Speakers at the US Export-Import Bank (US Exim) annual conference last week were overall optimistic about the prospects for trade, despite short and long-term shifts in the risk environment.

Trade growth has lagged behind world GDP growth since 2008 – the WTO expects it to stagnate at 2.8% in 2016, a rate unchanged from 2015 – and many are wondering whether a trend that seemed temporary at first has turned permanent. China’s economic slowdown and an increasingly complex political and regulatory landscape were indeed causes for concern at the Washington conference, but speakers were reassuring.

V. Shankar of financial risk consultancy Gateway Partners reminded the audience that south-south trade has grown twice as fast as global trade in the past 10 years, and that emerging markets still show great momentum.

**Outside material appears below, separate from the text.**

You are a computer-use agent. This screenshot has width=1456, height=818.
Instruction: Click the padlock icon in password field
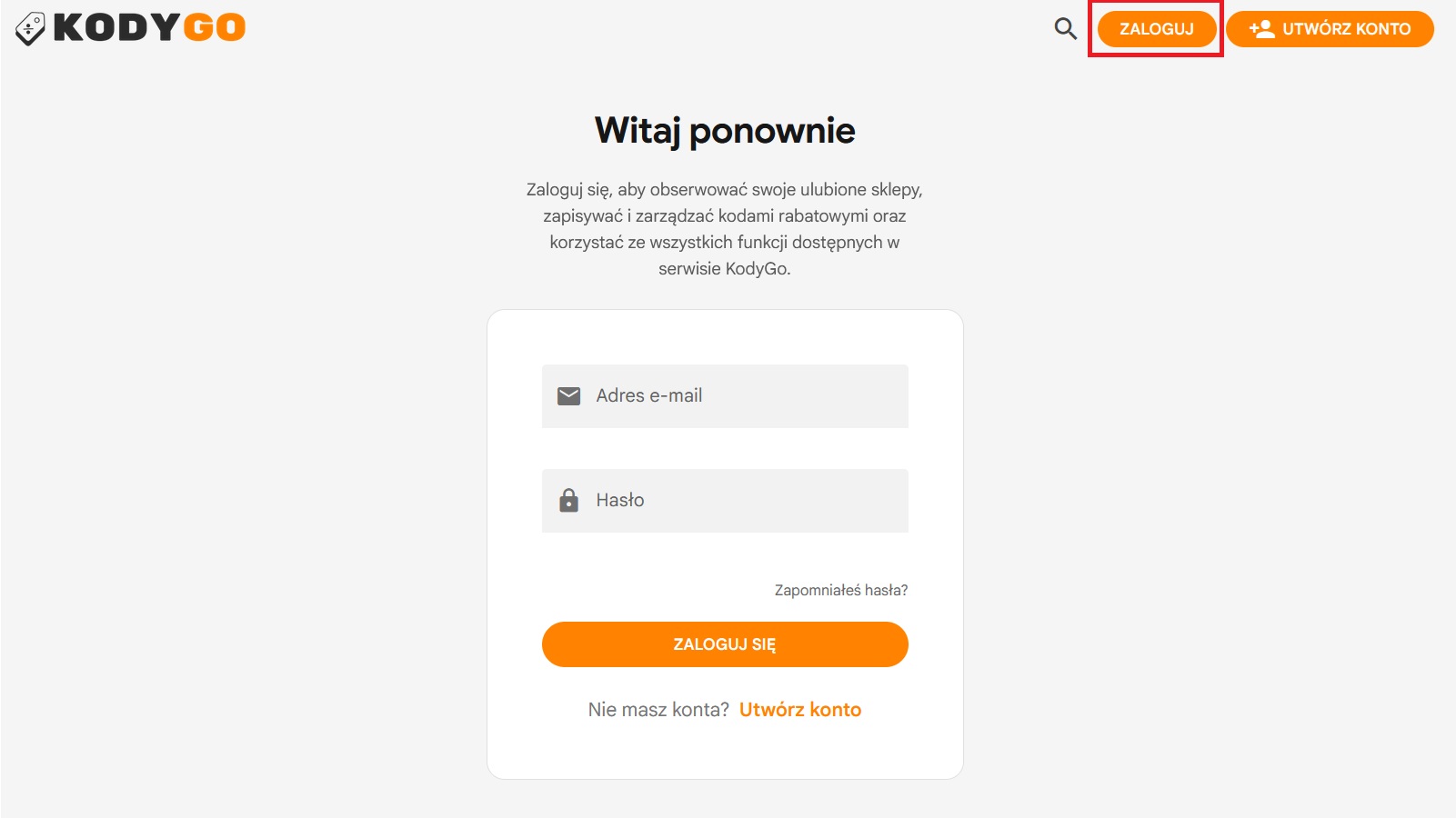point(568,501)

Africa in particular was identified as a growth driver, with Scott Eisner of US Chamber of Commerce pointing to “a big push to harmonise trade regionally” on the continent and adding that Kenya specifically is “on the cusp of greatness or failure”, with the country’s fight against corruption set to determine its future.

Economic commentator Greg Ip said he believes the global economy hit rock bottom in Q1 2016, with positive signs now appearing – a prediction that seems to be confirmed by the WTO’s latest trade forecast, which says global trade growth should rise to 3.6% in 2017.

The evolution of the digital economy was acknowledged as one of the main drivers for that recovery, alongside renewables: in 2015, investment in renewables outpaced oil and gas investment for the first time, according to Rodolfo Echevarría of power project developer Globeleq.

Despite acknowledging the negative effect Donald Trump’s presidential campaign is having on the markets, speakers did not seem concerned about the outcome of the upcoming election: they believed Trump’s chances to be quite slim, and that even if he did win, he would be obliged to break some of his most controversial campaign promises and be reasonable in terms of trade.

For example, Sergio Garcia Gomez of the Mexican Embassy in the US explained that 6 million American jobs today depend on trade with Mexico, making Trump’s project to build a wall between the two countries very unlikely.

Still, US Trade Representative Michael Froman stressed the urgency of passing the Trans-Pacific Partnership (TPP) in Congress this year, adding that “the rest of the world is not standing still”.

This was Fred Hochberg’s last annual conference as US Exim chairman, and many speakers hailed his work over the past seven years. For his part, he pointed out that US Exim generated US$430mn for the American taxpayer in 2015, and US$2bn since 2009.